Example 4 desulfurization cleaning effect test

1. Desulfurization test

The test results of 180# heavy oil having 2.5% sulfur content, which was used in examples 1 to 3 and comparative examples 1 to 8, were as shown in Table 1, when examined using the GB/T380 standard.

2. Viscosity measurement

The detection method comprises the following steps: the kinematic viscosity was measured in accordance with GB/T11137 Standard, and 180# heavy oil having a sulfur content of 2.5% and a kinematic viscosity of 180mm at 50 ℃ was used in each of examples 1 to 3 and comparative examples 1 to 8²The test results are shown in Table 1.

TABLE 1

The results show that the clean fuel oil 1# -3# prepared by the desulfurization purification method of the embodiment 1-3 has reduced viscosity, remarkably reduced sulfur content, less than 0.5 percent of sulfur content and more than 80 percent of desulfurization rate, wherein the embodiment 1 achieves 92 percent of desulfurization rate.

In comparative examples 1 and 2, different ionic liquids were used, and the viscosities of the comparative clean fuel oil 1# and the comparative clean fuel oil 2# were reduced, but the desulfurization effect was general, and the desulfurization rate was about 60%.

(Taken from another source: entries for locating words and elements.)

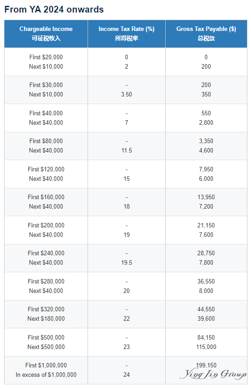Click the Ying Jin Group watermark logo

tap(213, 374)
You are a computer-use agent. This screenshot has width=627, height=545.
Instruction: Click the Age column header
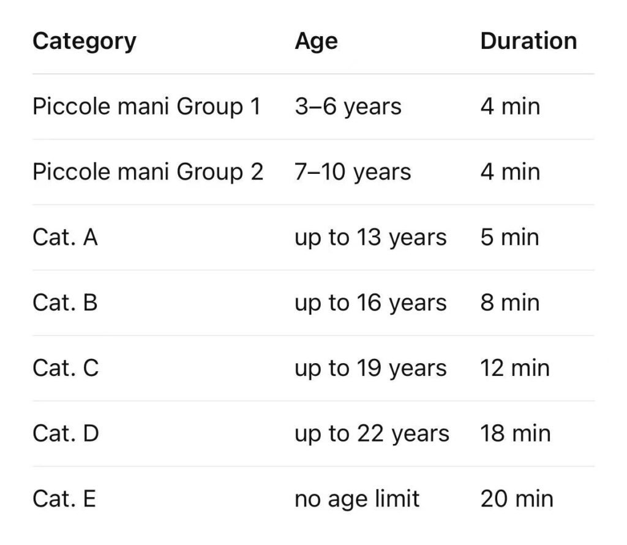pyautogui.click(x=316, y=41)
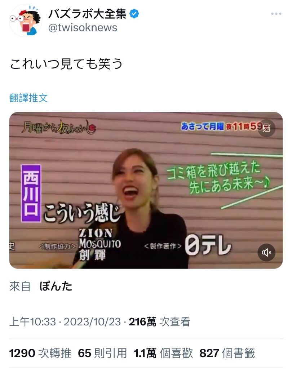Click the tweet text これいつ見ても笑う
The width and height of the screenshot is (292, 369).
[66, 64]
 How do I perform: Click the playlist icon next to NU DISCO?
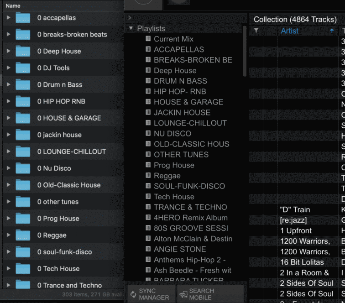(x=148, y=133)
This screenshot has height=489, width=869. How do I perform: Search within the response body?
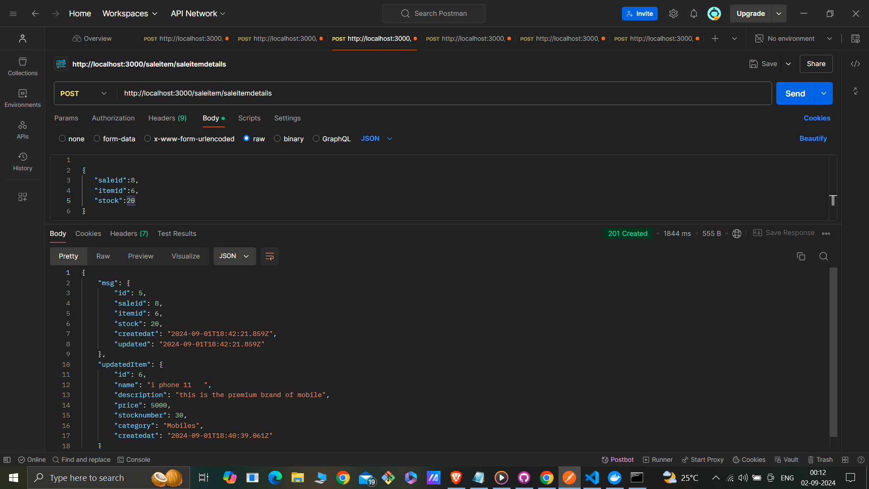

Compared with the clean fuel oil 3#, the mass ratio of the ionic liquid to the oxidation desorbent is too high, the viscosity is reduced, but the desulfurization effect is poor, and the excessive ionic liquid influences the uniformity of the oxidation desorbent in the fuel oil and influences pi complexation to form a chemical bond; the mass ratio of the viscosity-reducing dispersant to the oxidation desorbent in the comparative example 4 is too high, and although the viscosity of the comparative clean fuel oil No. 4 is lower, the excessive sulfonated styrene-maleic anhydride copolymer can wrap the oxidation desorbent, so that the physical adsorption capacity and the chemical adsorption capacity of the oxidation desorbent are reduced.

In comparative example 5, other types of graphene-supported nano oxides are used, and in comparative example 6, no oxidation adsorbent is used, so that the finally obtained comparative clean fuel oil No. 5 and comparative clean fuel oil No. 6 have the advantages of medium viscosity, poor desulfurization effect and low desulfurization rate.

Comparative example 7 does not use a viscosity reducing dispersant, and comparative example 8 uses other types of copolymers, and the finally obtained comparative clean fuel oil 7# and comparative clean fuel oil 8# have high viscosities, poor fuel oil fluidity, poor desulfurization effect and low desulfurization rate.

The above description is only an example of the present application, and the protection scope of the present application is not limited by these specific examples, but is defined by the claims of the present application. Various modifications and changes may occur to those skilled in the art. Any modification, equivalent replacement, improvement, etc. made within the technical idea and principle of the present application should be included in the protection scope of the present application.